Shalat Sunnah Rawatib Penyempurna Shalat Fardhu

Shalat Sunnah Rawatib Penyempurna Shalat Fardhu

sholat sunnah
sholat sunnah

Suaramuslim.net – Selain memiliki shalat fardhu sebagai ibadah shalat yang wajib dilakukan oleh seluruh umat muslim, Islam juga memiliki serangkaian ibadah shalat sunnah yang menjadi penyempurna ibadah shalat fardhu. Mengapa demikian? Shalat apa saja yang disunnahkan dalam Islam? Berikut ulasannya.

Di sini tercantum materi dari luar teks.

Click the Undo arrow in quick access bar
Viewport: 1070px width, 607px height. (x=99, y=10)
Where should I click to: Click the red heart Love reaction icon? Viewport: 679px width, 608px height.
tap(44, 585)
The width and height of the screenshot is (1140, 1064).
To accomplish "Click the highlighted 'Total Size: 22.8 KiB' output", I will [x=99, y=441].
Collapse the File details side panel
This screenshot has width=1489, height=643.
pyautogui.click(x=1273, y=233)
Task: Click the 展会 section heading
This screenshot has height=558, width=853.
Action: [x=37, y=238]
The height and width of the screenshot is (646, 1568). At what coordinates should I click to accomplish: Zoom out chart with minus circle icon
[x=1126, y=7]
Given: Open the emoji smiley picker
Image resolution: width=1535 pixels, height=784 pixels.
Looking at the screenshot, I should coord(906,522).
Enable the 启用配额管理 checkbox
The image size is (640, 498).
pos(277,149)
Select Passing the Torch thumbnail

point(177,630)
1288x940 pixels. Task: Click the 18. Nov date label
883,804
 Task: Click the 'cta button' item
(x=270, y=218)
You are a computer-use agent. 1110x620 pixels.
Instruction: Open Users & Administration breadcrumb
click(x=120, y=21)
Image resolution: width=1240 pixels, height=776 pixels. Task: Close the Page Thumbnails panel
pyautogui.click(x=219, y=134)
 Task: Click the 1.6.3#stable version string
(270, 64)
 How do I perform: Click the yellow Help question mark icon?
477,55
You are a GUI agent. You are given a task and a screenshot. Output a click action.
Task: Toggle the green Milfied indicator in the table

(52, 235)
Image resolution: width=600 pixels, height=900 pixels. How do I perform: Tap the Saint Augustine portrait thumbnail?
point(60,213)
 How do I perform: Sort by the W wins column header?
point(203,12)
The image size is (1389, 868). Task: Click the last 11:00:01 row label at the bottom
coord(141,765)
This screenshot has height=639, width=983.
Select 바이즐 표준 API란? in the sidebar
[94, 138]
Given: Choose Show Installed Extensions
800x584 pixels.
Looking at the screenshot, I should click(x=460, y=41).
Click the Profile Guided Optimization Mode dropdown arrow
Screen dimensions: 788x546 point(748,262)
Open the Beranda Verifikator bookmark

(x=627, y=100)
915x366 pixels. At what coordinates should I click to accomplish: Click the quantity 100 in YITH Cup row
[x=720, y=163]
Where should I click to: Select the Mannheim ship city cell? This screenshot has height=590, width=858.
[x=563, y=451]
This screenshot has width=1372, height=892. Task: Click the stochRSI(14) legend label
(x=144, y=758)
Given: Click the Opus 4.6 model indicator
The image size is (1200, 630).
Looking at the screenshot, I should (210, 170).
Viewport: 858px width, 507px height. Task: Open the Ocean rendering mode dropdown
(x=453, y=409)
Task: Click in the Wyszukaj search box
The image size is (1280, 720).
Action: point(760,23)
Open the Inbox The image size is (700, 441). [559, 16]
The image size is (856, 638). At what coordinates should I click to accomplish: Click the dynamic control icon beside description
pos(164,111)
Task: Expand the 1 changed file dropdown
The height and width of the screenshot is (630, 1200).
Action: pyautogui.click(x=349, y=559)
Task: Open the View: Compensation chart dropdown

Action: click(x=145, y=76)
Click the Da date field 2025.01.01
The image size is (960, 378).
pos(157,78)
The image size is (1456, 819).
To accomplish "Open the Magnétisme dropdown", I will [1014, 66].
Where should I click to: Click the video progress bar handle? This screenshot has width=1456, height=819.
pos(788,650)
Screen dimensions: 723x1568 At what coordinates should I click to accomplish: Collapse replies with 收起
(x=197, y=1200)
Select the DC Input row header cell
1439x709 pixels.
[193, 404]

Melakukan shalat sunnah ternyata memiliki banyak keutamaan, ibadah shalat sunnah nantinya akan menjadi penyempurna dari ibadah shalat wajib yang dilakukan oleh seorang hamba. Dari Abu Hurairah Radhiyallahu anhu, Nabi Shallallahu ‘alaihi wa sallam bersabda, “Sesungguhnya amalan yang pertama kali dihisab dari seorang hamba pada hari Kiamat adalah shalatnya. Jika shalatnya baik, maka beruntung dan selamatlah dia. Namun, jika rusak, maka merugi dan celakalah dia. Jika dalam shalat wajibnya ada yang kurang, maka Rabb yang maha suci dan maha mulia berkata, ‘Lihatlah, apakah hamba-Ku memiliki shalat sunnah.’ Jika ia memiliki shalat sunnah maka shalat wajibnya disempurnakan oleh shalat sunnah tadi. Kemudian dihisablah seluruh amalan wajibnya sebagaimana tadi.”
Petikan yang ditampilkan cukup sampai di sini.